Assim, merece destaque o julgamento da Ação Direta de Inconstitucionalidade – ADI 5755, proposta pelo Partido Democrático Trabalhista (PDT) em face, exatamente, do art. 2º, caput, §1º da Lei supramencionada que trata sobre o cancelamento de precatórios e RPVs. A tese levantada ressalta que o cancelamento das requisições pelas instituições financeiras oficiais incorre na violação aos princípios constitucionais da separação de poderes, da segurança jurídica, da igualdade, da inafastabilidade da jurisdição e do respeito à coisa julgada nos casos.
Diante da importância do tema, a Ordem dos Advogados do Brasil – OAB solicitou o ingresso na figura de amicus curiae na ação. Na ocasião, a Ordem se manifestou a favor do pedido do PDT, em razão da incompatibilidade manifesta entre a norma legal e a ordem constitucional. A OAB ressaltou a violação aos princípios da separação dos poderes, do devido processo legal, da garantia à coisa julgada e da inafastabilidade da tutela jurisdicional .
Nesse sentindo, em fevereiro de 2021, a relatora do processo, Ministra Rosa Weber, conheceu da ADI proposta pelo partido. Reconhecendo a inconstitucionalidade material do artigo questionado, a Ministra entendeu que o legislador extrapolou o seu espaço de atuação ao determinar o cancelamento automático das requisições não levantadas no prazo de dois anos, sem qualquer possibilidade de contraditório prévio .
Ainda em seu voto recente, a Ministra destacou que a gestão de recursos ligados ao pagamento de precatórios é de competência do Judiciário, como previsto na Constituição Federal de 1988. A Ministra Rosa Weber também asseverou que o texto constitucional não é elástico para possibilitar ao legislador a restrição ou alteração do pagamento dos precatórios, sem o respeito à ampla defesa e ao contraditório.
De tal modo, a Ministra foi precisa ao se manifestar quanto à desproporcionalidade do cancelamento automático dos precatórios e RPVs em razão do decurso de prazo, assim quanto à violação aos princípios da segurança jurídica, da inafastabilidade da jurisdição, da garantia da coisa julgada e do cumprimento das decisões judiciais. Ademais, o voto ainda destacou que a Lei No 13.463/2017 tanto perdeu a Constituição Federal de vista, como também descumpriu a observância da separação dos Poderes, do devido processo legal, do contraditório, da ampla defesa, da efetividade da jurisdição e do respeito à coisa julgada.

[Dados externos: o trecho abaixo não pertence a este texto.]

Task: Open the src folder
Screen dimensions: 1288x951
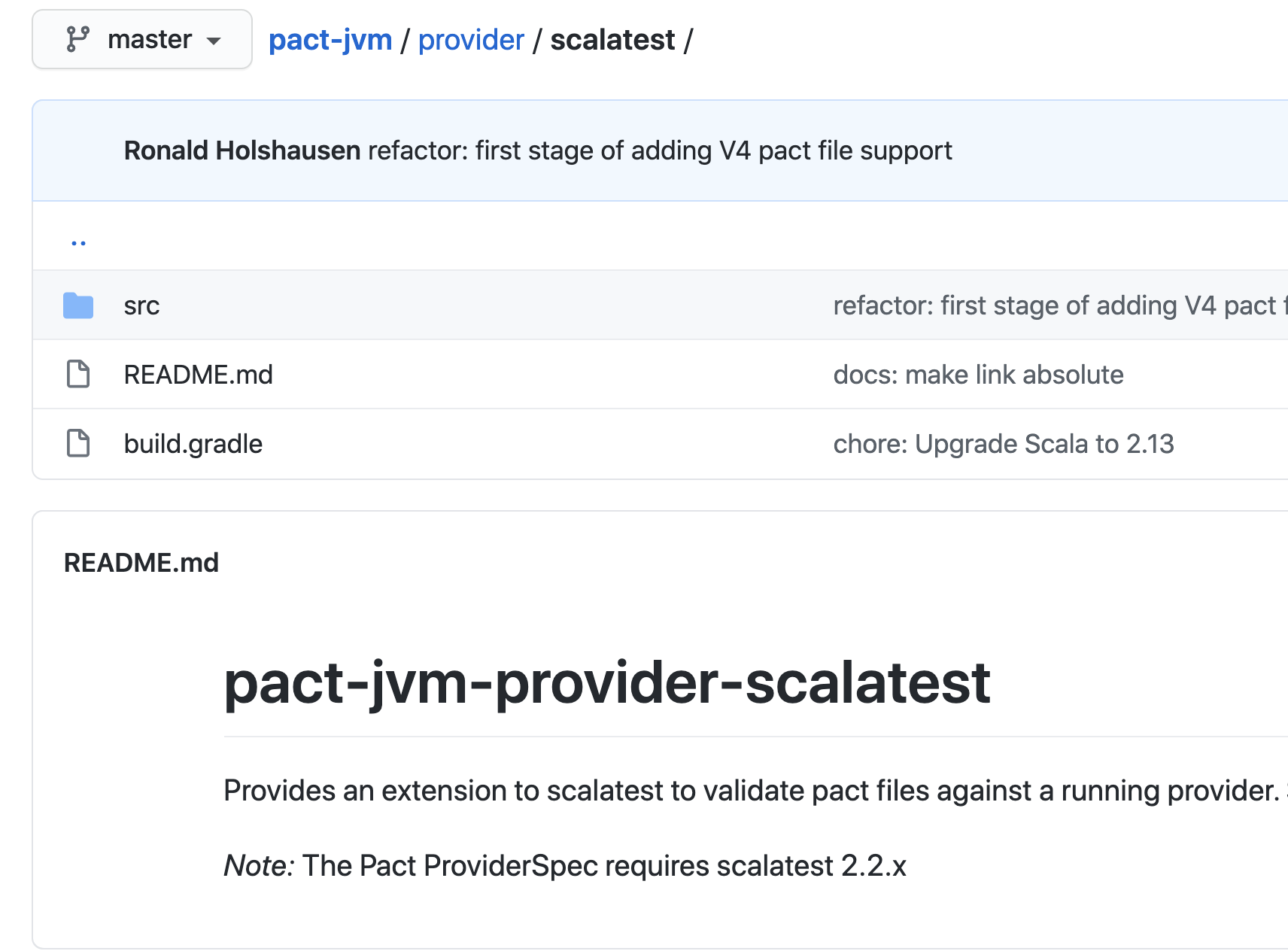Action: click(x=141, y=305)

A Min. Rosa Weber declarou, ainda, que a lei impugnada gera tratamento mais gravoso ao credor e cria certa desigualdade entre a Fazenda Pública e o cidadão, tanto na disparidade de armas quanto na diferenciação entre os próprios credores. E, por fim, a Ministra manteve sua posição em relação ao enquadramento do precatório como despesa pública e, portanto, não passível de cancelamento automático pelas instituições financeiras oficiais.
O julgamento virtual da ADI, cujo início foi em 12 de fevereiro de 2021, estava previsto para terminar dia 23 de fevereiro de 2021. No entanto, após o voto da Relatora, o ato foi suspenso em razão do pedido de vista do Ministro Roberto Barroso. Aguarda-se, portanto, a decisão sobre um tema de grande amplitude, dada a quantidade significativa de precatórios e RPVs cancelados desde 2017 por meras falhas processuais (algumas simplesmente relacionadas à demora do Judiciário em expedir o alvará de pagamento).
Destaca-se que o início do julgamento da ADI 5755 demonstra que a situação tem potencial de ser brevemente resolvida com a declaração de inconstitucionalidade do art. 2º, caput, §1º da Lei No 13.463/2017, para que os valores depositados não possam ser cancelados pelas instituições financeiras oficiais. Para complementar a tese, já há entendimento no STJ no sentido de reconhecer que a transferência de propriedade dos montantes dos precatórios e RPVs para os credores se dá no momento do depósito dos valores . Segue que, já que se trata de patrimônio do credor, as instituições não podem exercer o papel que seria do Judiciário.
Referências
BRASIL. STJ. ADI nº 5755. Partido Democrático Trabalhista. Relator: Rosa Weber. Brasília, DF, 12 de fevereiro de 2021. Dou. Brasilia, 12 fev. 2021. Disponível em: http://portal.stf.jus.br/processos/detalhe.asp?incidente=5238859. Acesso em: 24 fev. 2021
BRASIL. STJ. REsp nº 1874973/RS. Relator: Napoleão Filho. Dou. Brasilia. Disponível em: https://processo.stj.jus.br/processo/julgamento/eletronico/documento/mediado/?documento_tipo=integra&documento_sequencial=116351036®istro_numero=202001161151&peticao_numero=-1&publicacao_data=20201013&formato=PDF. Acesso em: 25 fev. 2021.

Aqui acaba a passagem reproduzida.